Essa "tratoragem" sobre as bases municipais é o sustentáculo de um projeto que visa o Senado a qualquer custo, atropelando as aspirações de independência de JHC. O poder de Lira hoje é sustentado por quatro pilares de "porteira fechada":

  • Capilaridade Municipalista: O controle sobre 83 prefeituras, consolidado pelo fluxo contínuo de recursos e obras articuladas em Brasília.
  • Bancada Blindada: Apoio de ao menos quatro dos nove deputados federais (incluindo Alfredo Gaspar, do União Brasil) e uma dezena de parlamentares na Assembleia Legislativa.
  • Hegemonia Partidária: Controle absoluto sobre o PP, União Brasil, Republicanos e, agora, a submissão estratégica do PL.
  • O Trunfo Ideológico: O apoio explícito de Jair Bolsonaro, essencial para capturar o "voto 22" e a direita orgânica que Lira precisa para enfrentar a máquina dos Calheiros.

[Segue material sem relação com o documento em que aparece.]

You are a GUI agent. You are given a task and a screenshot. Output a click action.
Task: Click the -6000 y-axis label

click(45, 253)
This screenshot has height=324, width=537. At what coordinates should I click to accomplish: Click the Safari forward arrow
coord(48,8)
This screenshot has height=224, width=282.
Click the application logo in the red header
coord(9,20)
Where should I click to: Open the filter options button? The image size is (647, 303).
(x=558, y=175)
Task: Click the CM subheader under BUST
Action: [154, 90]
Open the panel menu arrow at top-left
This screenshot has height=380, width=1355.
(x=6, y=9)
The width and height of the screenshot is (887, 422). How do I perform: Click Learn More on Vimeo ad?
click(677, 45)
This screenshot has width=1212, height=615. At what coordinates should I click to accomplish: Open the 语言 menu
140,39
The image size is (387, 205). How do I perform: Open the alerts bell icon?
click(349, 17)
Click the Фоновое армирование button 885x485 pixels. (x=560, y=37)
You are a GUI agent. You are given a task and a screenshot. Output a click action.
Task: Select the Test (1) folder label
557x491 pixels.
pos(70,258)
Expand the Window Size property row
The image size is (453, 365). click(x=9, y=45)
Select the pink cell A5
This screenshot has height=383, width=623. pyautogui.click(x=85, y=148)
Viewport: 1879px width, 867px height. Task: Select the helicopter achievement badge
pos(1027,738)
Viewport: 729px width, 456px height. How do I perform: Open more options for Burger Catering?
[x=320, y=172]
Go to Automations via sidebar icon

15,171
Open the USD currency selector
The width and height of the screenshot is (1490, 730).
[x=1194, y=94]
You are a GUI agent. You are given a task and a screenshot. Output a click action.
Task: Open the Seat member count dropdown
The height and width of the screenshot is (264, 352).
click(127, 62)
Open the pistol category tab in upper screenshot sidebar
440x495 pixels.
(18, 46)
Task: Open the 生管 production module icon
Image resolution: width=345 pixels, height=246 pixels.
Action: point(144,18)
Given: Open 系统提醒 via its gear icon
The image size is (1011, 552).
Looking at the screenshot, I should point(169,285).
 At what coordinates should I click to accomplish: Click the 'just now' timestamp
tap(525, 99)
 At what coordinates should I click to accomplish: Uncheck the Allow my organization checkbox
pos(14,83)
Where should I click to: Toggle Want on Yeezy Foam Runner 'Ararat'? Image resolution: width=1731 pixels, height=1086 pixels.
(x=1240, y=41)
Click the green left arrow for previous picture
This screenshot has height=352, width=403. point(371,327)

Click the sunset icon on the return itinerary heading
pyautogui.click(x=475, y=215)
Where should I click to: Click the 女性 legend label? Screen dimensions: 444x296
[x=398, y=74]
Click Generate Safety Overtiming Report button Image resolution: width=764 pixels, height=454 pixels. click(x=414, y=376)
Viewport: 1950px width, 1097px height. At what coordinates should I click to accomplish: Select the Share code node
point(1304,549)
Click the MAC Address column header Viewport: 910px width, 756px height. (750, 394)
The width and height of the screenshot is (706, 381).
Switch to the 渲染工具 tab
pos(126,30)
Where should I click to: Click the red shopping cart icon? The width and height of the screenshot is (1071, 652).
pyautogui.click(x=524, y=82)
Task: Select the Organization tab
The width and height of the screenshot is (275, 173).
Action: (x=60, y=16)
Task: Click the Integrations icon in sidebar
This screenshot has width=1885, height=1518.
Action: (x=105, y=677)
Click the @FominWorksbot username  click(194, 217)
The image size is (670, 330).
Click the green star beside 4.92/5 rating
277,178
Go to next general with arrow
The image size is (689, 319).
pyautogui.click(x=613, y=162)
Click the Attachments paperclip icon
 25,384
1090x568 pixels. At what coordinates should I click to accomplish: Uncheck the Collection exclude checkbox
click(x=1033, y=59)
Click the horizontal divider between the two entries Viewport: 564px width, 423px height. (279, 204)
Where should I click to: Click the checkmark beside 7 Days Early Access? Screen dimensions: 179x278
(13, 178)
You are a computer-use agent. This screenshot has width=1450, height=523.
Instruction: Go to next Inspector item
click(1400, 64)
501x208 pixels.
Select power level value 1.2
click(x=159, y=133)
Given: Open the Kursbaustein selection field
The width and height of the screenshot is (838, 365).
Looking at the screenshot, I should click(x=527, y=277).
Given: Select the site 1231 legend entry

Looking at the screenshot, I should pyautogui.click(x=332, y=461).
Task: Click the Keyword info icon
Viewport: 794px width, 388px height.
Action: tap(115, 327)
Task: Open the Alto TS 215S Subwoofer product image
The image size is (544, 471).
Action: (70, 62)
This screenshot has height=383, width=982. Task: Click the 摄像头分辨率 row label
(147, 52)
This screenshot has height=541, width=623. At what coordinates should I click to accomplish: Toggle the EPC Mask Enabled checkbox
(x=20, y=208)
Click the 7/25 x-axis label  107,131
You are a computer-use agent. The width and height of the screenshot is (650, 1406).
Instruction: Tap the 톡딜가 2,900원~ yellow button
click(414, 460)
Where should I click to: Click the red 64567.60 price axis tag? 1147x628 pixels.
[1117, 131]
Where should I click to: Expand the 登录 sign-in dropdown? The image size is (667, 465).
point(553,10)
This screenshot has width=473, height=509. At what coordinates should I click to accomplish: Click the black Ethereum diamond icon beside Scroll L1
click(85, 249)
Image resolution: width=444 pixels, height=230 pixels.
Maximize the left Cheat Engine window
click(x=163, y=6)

Os bastidores da saída de JHC do PL revelam um roteiro de humilhação política. O prefeito foi alvo de um "pacote fechado" imposto por Valdemar Costa Neto e Flávio Bolsonaro: a legenda seria dele para disputar o governo, mas a chapa do Senado estava interditada. As vagas obrigatoriamente pertenceriam a Arthur Lira e Alfredo Gaspar, barrando qualquer tentativa de palanque familiar para Marina Candia ou para a reeleição da senadora Eudócia Caldas.

Ao tentar negociar uma saída intermediária, JHC encontrou a porta fechada. A resposta da direção nacional foi um ofício seco que extinguiu a comissão provisória e proibiu o prefeito de agir em nome da sigla sob pena de processos cíveis e criminais. A reação de JHC foi um brado de independência — "Ninguém nos encabresta" — seguido por uma retaliação administrativa imediata: na sexta-feira, 20 de março, ele exonerou 47 servidores da prefeitura indicados por aliados de Lira, selando o divórcio.

Sob o comando interino do deputado estadual Cabo Bebeto e do vice Leonardo Dias, o PL retoma o que chamam de "DNA bolsonarista raiz". A estratégia agora é a submissão total ao projeto nacional, garantindo que o eleitor vote no número 22 "do começo ao fim", servindo como linha de frente para a candidatura de Flávio Bolsonaro à Presidência.

A nova direção já subiu o tom contra a bancada na capital. Dos 27 assentos na Câmara Municipal de Maceió, o PL detém 11 vereadores. Cabo Bebeto ameaça com a judicialização por infidelidade partidária contra qualquer parlamentar que tente seguir JHC, colocando em risco os mandatos e tentando esvaziar a base de sustentação do prefeito no Legislativo.

Com o prazo de desincompatibilização fixado em 4 de abril, JHC caminha para o PSDB a convite de Teotonio Vilela Filho. Entretanto, o "ninho tucano" em Alagoas é hoje um abrigo frágil: possui apenas uma prefeitura no interior e nenhum vereador na capital. A migração impõe dois caminhos dramáticos:

  1. Cenário Desafiador: Disputar o Governo do Estado sem tempo de TV expressivo, enfrentando o grupo palaciano e a máquina de Renan Filho (MDB). É o "tudo ou nada" em um partido sem estrutura capilar.
  2. A Opção "Risco Zero": Compor com as forças governistas de Renan Calheiros para disputar o Senado. Isso exigiria que JHC abrisse mão da prefeitura para seu vice, Rodrigo Cunha, que herdaria a "caneta cheia" para gerir R 4,2 bilhões** restantes de 2026 e um acumulado projetado de **R 16,5 bilhões até 2028.

O episódio da intervenção no PL é uma aula de "Centrão": o ditado nacional atropelando a autonomia local para garantir as cadeiras de maior peso no Congresso. A pressão coordenada por Lira empurra JHC para um isolamento perigoso ou para os braços do clã Calheiros, ironicamente mantendo o estado dividido entre as mesmas famílias de sempre.

A autonomia do prefeito foi sacrificada no altar das grandes alianças para 2026. O dia 4 de abril será o "Dia D": a data que definirá se JHC tentará ser um Davi contra os goliás das máquinas estadual e federal, ou se aceitará o destino de coadjuvante nas genealogias de poder que dominam Alagoas há décadas.